Compatibility & prerequisites

The stillvault CLI is a single, self-contained binary — the control commands (create an org, seal a secret, enrol an agent) and the local agent runtime ship in the same executable. It runs natively on Linux, macOS, and Windows.

Supported platforms

OSArchitecturesStatus
Linuxamd64, arm64Supported
macOSamd64 (Intel), arm64 (Apple Silicon)Supported
Windowsamd64, arm64Supported

Minimum versions:

  • Linux — any modern distribution (kernel 3.17+).
  • macOS — macOS 11 (Big Sur) or later.
  • Windows — Windows 10 / Windows Server 2019 or later.

Prerequisites

None. The binaries are statically linked, so there is no runtime to install — no glibc version to match, no .NET, no interpreter. Download the binary for your platform, put it on your PATH, and run it.

Who asked is recorded on every platform

When a local process asks the agent for a secret, the request is attributed to the exact process and user that made it — verified by the operating system, not by anything the caller can claim. That attribution travels with the approval, so the human approving a release always sees who is asking. This holds identically on Linux, macOS, and Windows; on Windows the agent listens on a per-user named pipe, and on Linux and macOS on a per-user socket. If the agent cannot establish who is asking, it refuses the request rather than releasing a secret blindly.

Production agents most often run in Linux containers, but macOS and Windows are first-class for local and development agents and for the full control CLI.

Install

Linux / macOS:

curl -fsSL https://stillvault.ai/install.sh | sh

Windows (PowerShell):

irm https://stillvault.ai/install.ps1 | iex

Re-running either installer upgrades to the latest version.

Verifying a download

Every binary and install script is published with its own .sha256 checksum, and the full release is listed in a SHA256SUMS manifest.
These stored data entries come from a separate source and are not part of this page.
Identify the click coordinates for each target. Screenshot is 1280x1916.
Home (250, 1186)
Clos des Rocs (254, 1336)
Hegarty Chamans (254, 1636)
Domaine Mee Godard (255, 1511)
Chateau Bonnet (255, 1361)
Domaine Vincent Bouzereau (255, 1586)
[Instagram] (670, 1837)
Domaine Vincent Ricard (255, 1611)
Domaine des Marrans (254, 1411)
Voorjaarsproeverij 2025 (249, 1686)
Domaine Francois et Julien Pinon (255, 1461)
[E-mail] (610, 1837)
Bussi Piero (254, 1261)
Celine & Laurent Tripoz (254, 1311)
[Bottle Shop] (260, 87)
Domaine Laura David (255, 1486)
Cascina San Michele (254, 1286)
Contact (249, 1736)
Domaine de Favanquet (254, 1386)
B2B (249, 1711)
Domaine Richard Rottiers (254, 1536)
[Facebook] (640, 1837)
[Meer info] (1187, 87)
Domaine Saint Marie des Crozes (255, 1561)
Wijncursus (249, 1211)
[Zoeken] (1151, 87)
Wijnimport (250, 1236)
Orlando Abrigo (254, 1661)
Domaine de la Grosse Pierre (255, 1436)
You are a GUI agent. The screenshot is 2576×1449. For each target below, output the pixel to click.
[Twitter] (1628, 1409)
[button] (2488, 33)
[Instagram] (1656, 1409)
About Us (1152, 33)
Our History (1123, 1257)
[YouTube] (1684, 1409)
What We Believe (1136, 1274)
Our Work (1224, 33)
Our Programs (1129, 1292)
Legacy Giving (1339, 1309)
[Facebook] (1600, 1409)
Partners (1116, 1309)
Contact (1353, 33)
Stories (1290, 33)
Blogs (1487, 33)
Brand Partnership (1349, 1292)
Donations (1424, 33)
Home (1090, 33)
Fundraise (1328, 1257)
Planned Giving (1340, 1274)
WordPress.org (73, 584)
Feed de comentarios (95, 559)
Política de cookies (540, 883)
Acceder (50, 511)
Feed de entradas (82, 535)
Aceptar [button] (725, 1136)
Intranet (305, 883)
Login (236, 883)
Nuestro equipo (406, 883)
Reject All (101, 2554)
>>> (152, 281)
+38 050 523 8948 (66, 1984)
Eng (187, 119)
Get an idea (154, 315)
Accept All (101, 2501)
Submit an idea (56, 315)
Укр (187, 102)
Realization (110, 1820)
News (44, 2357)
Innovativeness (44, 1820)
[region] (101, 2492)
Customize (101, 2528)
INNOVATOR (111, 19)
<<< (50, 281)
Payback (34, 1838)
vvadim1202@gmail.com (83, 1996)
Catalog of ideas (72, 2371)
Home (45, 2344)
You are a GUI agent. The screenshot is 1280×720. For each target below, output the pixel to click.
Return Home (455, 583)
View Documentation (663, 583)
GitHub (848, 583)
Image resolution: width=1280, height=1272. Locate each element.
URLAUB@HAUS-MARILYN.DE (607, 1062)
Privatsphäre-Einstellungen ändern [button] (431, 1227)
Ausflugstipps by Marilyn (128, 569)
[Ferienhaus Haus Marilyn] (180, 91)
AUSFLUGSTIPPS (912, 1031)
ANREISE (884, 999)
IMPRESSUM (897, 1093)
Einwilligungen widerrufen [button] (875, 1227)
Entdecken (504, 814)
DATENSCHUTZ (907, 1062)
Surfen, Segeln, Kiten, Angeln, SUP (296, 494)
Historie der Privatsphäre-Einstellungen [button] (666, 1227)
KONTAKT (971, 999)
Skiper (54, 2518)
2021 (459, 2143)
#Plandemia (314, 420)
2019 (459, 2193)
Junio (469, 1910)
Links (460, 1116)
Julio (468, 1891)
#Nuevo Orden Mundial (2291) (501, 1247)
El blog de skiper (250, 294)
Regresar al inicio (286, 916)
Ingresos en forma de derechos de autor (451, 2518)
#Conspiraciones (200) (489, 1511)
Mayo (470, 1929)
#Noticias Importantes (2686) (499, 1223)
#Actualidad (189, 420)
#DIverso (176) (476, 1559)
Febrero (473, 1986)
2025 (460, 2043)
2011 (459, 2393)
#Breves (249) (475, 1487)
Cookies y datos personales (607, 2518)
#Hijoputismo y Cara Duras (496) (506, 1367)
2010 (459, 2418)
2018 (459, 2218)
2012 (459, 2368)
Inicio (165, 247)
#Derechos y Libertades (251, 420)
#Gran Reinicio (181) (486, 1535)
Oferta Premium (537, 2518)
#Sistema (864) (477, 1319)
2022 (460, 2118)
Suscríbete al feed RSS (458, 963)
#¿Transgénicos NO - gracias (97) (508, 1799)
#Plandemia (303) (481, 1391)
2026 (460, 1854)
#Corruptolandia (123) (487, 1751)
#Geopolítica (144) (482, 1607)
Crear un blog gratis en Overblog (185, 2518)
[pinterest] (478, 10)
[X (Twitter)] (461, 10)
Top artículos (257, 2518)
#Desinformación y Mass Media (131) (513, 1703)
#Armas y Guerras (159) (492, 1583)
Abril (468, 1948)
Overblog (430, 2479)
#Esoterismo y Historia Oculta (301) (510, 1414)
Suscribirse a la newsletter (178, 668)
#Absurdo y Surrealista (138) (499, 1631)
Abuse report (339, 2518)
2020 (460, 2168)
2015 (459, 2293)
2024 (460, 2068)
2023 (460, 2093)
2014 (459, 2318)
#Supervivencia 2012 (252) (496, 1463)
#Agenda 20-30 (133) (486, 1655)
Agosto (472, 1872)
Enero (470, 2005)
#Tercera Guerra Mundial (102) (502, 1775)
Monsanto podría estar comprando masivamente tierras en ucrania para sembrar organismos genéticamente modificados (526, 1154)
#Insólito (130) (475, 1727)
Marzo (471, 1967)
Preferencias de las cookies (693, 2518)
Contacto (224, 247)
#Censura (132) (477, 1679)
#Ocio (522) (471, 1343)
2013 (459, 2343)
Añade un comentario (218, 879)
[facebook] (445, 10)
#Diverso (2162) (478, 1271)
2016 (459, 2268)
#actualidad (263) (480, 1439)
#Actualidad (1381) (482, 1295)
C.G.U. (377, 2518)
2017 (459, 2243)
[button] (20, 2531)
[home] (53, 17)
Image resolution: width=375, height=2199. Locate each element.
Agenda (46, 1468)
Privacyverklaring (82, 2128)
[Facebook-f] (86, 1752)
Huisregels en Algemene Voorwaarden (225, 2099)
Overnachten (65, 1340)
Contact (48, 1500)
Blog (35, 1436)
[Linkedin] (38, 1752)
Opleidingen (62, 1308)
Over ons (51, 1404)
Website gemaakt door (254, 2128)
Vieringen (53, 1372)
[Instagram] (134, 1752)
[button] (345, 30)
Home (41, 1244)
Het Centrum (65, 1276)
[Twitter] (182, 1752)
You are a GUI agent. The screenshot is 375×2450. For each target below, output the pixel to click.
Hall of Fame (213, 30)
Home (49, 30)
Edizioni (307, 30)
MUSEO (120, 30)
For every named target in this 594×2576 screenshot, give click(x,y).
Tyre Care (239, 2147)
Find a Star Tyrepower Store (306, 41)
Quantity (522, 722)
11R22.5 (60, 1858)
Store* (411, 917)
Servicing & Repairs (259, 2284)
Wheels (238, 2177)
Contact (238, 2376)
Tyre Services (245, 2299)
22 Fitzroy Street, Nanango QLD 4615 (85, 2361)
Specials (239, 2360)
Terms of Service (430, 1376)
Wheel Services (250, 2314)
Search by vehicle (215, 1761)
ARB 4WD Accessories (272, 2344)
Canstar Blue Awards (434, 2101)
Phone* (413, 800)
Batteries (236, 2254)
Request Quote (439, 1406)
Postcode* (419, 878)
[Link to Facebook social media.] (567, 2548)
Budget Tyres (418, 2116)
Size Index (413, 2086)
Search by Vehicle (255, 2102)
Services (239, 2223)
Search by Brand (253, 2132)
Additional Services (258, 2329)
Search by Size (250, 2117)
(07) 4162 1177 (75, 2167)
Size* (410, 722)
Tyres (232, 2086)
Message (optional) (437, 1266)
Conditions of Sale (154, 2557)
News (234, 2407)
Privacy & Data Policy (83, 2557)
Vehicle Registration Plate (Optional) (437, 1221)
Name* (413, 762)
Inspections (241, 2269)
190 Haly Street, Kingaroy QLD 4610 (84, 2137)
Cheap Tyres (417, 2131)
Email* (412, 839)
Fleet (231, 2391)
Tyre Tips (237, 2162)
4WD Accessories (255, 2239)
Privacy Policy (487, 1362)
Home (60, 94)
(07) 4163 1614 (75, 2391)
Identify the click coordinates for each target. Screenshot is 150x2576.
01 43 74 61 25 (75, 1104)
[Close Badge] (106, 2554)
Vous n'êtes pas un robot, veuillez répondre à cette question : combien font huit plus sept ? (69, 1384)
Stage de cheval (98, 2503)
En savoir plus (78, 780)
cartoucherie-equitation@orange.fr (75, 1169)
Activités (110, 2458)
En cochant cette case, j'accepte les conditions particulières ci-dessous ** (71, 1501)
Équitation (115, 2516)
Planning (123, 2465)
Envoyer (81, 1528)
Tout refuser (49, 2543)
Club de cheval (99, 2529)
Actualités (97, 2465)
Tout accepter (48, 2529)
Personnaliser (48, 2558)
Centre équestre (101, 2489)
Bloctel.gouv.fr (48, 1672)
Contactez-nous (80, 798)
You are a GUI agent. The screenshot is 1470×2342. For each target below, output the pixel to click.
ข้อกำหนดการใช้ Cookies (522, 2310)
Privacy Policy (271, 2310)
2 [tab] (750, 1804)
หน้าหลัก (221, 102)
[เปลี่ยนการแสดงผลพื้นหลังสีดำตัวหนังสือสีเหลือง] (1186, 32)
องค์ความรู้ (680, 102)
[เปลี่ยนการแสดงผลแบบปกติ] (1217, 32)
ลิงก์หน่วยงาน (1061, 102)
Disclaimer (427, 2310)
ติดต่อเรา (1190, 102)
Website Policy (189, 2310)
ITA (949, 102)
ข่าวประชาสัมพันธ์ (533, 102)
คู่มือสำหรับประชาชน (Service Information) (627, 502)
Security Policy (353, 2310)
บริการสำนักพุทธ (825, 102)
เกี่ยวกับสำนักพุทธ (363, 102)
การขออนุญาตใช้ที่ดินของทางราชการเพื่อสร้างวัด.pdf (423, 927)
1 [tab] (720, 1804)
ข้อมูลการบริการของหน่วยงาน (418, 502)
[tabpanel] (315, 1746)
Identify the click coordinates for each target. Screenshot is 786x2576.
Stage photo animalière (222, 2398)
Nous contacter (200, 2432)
The installers verify the binary checksum automatically.

Verify the installer before running it

So you don’t have to pipe an unverified script straight to a shell:

# Linux / macOS
curl -fsSLO https://stillvault.ai/install.sh
curl -fsSL  https://stillvault.ai/install.sh.sha256 | sha256sum -c   # expect "install.sh: OK"
sh install.sh
# Windows
irm https://stillvault.ai/install.ps1 -OutFile install.ps1
"$((Get-FileHash install.ps1 -Algorithm SHA256).Hash.ToLower())  install.ps1"   # compare to:
irm https://stillvault.ai/install.ps1.sha256

Verify a binary directly

Each binary has a standalone checksum (and all are in SHA256SUMS):

curl -fsSLO https://stillvault.ai/dl/stillvault-linux-amd64
curl -fsSL  https://stillvault.ai/dl/stillvault-linux-amd64.sha256 | sha256sum -c

Signing & notarization

  • macOS — binaries are signed with an Apple Developer ID and notarized, so Gatekeeper opens them with no extra steps.

  • Linux — the SHA256SUMS manifest is published with a detached minisign signature (SHA256SUMS.minisig) for provenance. The install.sh script verifies it automatically when minisign is installed. To verify by hand:

    minisign -Vm SHA256SUMS -P RWT95647+V/HhBU6+gE8NGfOq4DPQikZKPdH1s3W8xK2ZERlqu4F5nE+

    Stillvault release-signing public key (minisign, key ID 84C75FF93BAEE7FD):

    RWT95647+V/HhBU6+gE8NGfOq4DPQikZKPdH1s3W8xK2ZERlqu4F5nE+
  • Windows — the binary is not yet code-signed, so SmartScreen may show an “unrecognized app” warning on first run; the published checksum proves integrity in the meantime.